Even so, I am still one who values the bible and I think that's because my approach to the bible is more along the lines of what Marcus Borg calls "historical-metaphorical", in that it isn't the factuality of the stories of the bible that are the important thing, but what they convey about the authors' understanding of God. This obviously implies that I don't think that the bible was divinely dictated. I find myself thinking about using the word myth when talking about some of the stories, but I don't usually say it out loud. I remember thinking it was somewhat scandalous in "Star Trek II: The Wrath of Khan" to hear Dr. McCoy saying "according to myth, the Earth was created in six days". I always understood the word "myth" to imply falsehood, which is one of the definitions that Merriam-Webster gives for it. Another definition is "a usually traditional story of ostensibly historical events that serves to unfold part of the world view of a people or explain a practice, belief, or natural phenomenon". It is in the latter context that I use the word in referring to at least parts of the bible, not as a judgment of any truth or falsehood. You don't have to believe that the world was created in six days to appreciate the message that the world is good.
What this means is that I keep in mind that there is a human element here — that the various authors of the bible were writing about their experience of God, but I don't believe they were infallible. Friends have always maintained, that as the bible was written by people influenced by the Holy Spirit, it must be read in that same Spirit, and I continually try to do that. One of the results of this is that I think of the various stories of the bible as influences on my understanding of the Holy Spirit, but not as things that should just be duplicated. To use a musical analogy, musicians study the playing of other musicians, learning various riffs, studying phrasing, practicing techniques, but the end result is not to play exactly like the musician they are studying, but instead to expand what they are able to play. Music is played in a context. You wouldn't normally play a Miles Davis note-for-note solo in the middle of Beethoven's Fifth Symphony, but you might play the symphony in Miles Davis' style (as if he was playing it), or you may play it in your own style that is influenced by him — what an interesting creation that might be! The bible is an intersection of the Spirit of God, people, and a point in time. Living in a different point in time, the result of that intersection may be different — or not. We are all still human after all.

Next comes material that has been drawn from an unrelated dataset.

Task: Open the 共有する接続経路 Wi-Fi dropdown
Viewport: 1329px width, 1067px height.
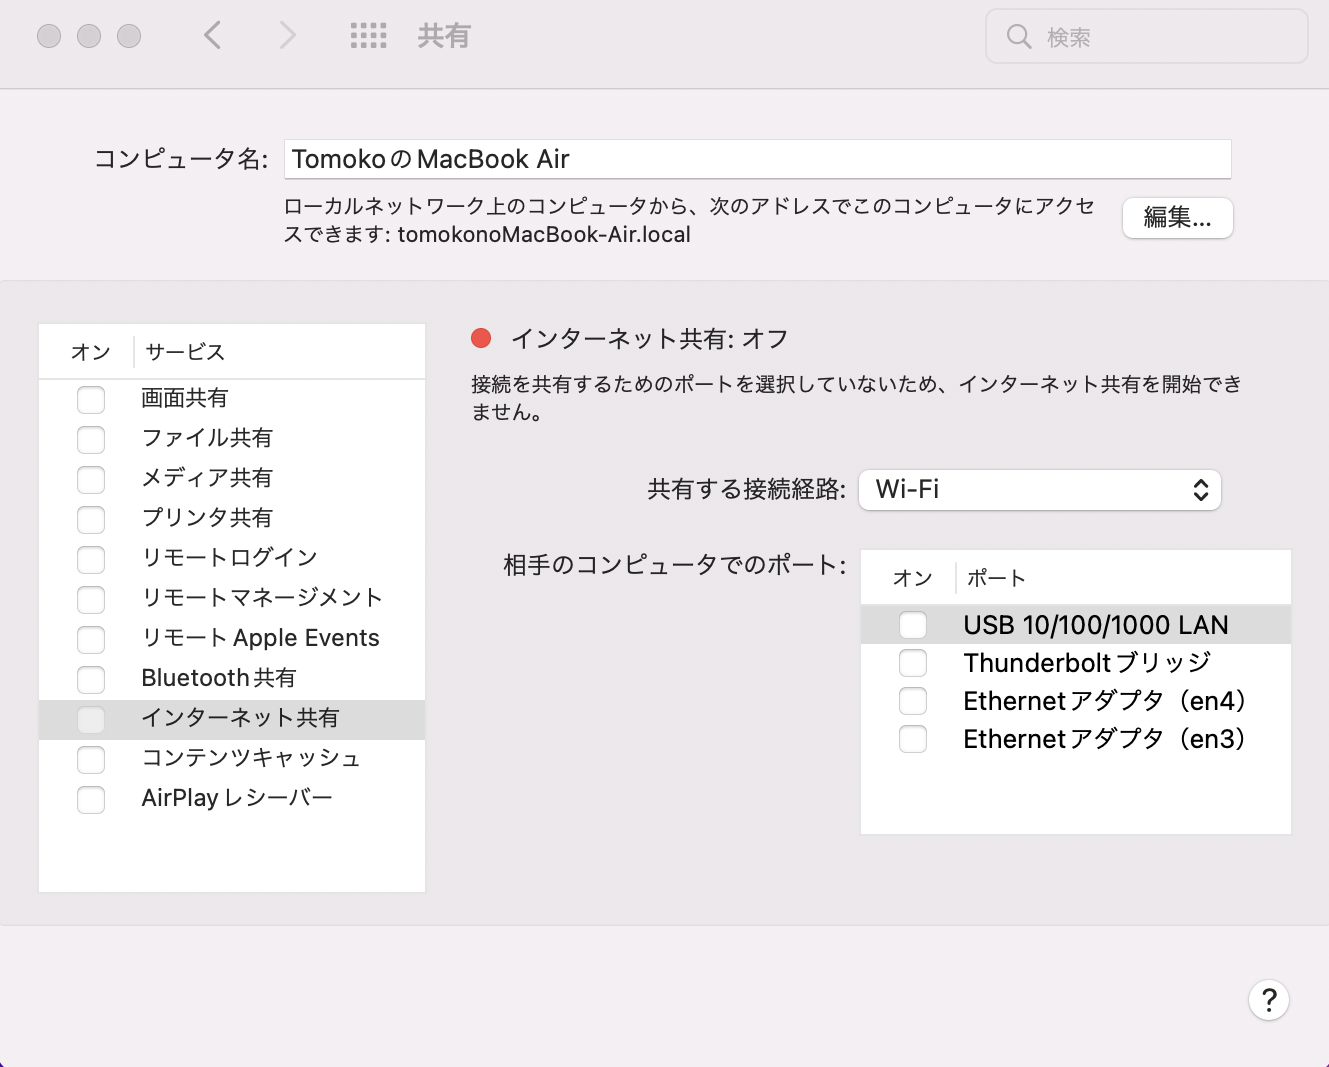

The Sermon on the Mount talks about turning the other cheek. I think as Friends we often just take that literally, but Walter Wink suggested that it had to do with asserting your equality with the person slapping you (based on which hand was being used to do the slapping). I find it interesting to view some of Jesus' actions as being similar to what early Friends were called to do with "hat honor" and "thee & thou", witnessing against class inequality. Now, maybe I will be called to literally turn the other cheek, but maybe there will be some other form of self-sacrifice that I am required to do, or maybe there will be some other way to assert my equality with someone or confirm someone else's. I think we get a richer view of the bible when we don't assume that things are to be copied literally. I have the same attitude towards the writings of early Friends. Sure, maybe we're supposed to go naked as a sign, but maybe our time calls for something different.
My confession here was spawned by the reference to "the enemy" in a previous post about an epistle from Alexander Parker. Right now, I don't think that I have to believe in a literal enemy, devil, tempter, adversary to see the truth in this epistle, because it describes a tendency for us to misunderstand what the Spirit is telling us, or a temptation to just say something we want to say even thought we don't really feel a leading from the Spirit.